もちろんリコーブラックラムズ東京(以下、BR東京)さんにとっても今日は大事な試合であり、こういう試合になると想定しながら『こうなったら、こうやれ』という話をしていました。そういう意味では最後までやり切れたかなと思います」
──ここ3試合勝てなかった中で、どういう課題が出てきて、それをどう改善しようとしたのでしょうか?
「スクラムやラインアウトなど、今まであまりなかったミスで自分たちのペースが崩れることがありました。まずはしっかりセットピースからアタックすれば得点できる、という感触はありました。直近の2試合は気持ちよくアタックできていなかったので、今日はそこにフォーカスしました。

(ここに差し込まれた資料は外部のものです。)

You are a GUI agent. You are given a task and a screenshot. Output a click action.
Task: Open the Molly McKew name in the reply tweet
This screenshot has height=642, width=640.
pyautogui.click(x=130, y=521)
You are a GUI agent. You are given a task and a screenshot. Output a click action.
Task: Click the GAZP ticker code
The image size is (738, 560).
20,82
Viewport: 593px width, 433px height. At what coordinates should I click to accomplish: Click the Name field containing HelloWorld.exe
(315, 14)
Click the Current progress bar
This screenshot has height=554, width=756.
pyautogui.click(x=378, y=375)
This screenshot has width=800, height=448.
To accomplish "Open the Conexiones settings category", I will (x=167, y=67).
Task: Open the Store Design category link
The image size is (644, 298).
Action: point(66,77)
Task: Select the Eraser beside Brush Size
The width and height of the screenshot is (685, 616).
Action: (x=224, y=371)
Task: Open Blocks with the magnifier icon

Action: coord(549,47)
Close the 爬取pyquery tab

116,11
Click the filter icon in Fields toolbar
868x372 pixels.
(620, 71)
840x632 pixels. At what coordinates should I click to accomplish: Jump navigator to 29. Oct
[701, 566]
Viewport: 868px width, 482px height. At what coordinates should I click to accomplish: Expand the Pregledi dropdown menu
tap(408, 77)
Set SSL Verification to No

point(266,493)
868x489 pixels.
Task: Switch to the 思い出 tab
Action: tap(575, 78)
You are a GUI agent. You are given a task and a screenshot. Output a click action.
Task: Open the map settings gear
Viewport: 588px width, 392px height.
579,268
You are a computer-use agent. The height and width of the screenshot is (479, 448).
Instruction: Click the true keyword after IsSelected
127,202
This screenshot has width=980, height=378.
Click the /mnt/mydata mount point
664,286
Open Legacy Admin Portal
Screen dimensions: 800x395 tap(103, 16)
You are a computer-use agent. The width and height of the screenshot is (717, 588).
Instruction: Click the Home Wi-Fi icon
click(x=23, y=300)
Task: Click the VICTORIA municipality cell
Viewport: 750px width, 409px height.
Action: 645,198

先週はディフェンスにフォーカスし過ぎてしまい、アタックの形がまったくできていなかった。今週は自分たちの形と相手の弱いところを突けるようなシェイプを作りました。それがうまくいったので良かったです」
──両翼でトライを取れた点について評価をお願いします。
「両翼でトライを取れるようにアタックをデザインしていたので、そういう意味では良い形が出せたと思います。両ウイング、そしてフルバックは走力のある選手。前半はミスをする場面もありましたが、決定力のある二人だと思います」
──ゲームキャプテンを家村健太選手に据えた狙いと評価、そしてブリン・ホール選手とハーフ団を組ませた狙いについて教えてください。
「いつも庄司(拓馬)がゲームキャプテンをしていたのですが、前々回の試合で脳震盪になり、今回は庄司が後半からの出場ということ、またシェイプをしっかりとやりたかったので、リーダーグループに入っている家村をリーダーにしました。今日はリーダーとして良かったと思います。
ブリン・ホールは長いパスを放れるので、タイトになるBR東京のディフェンスを長いワンパスで切りたいなと。そういう意味では自分でも走っていたので良かったと思います」
──今季全試合に出場している山口楓斗選手についての評価をお願いします。
「彼はウチの息子(NECグリーンロケッツ東葛・藤井達哉)の大親友です。小さいころから僕がご飯を作ってあげていました。おかげであまりデカくはならなかったのですが(笑)。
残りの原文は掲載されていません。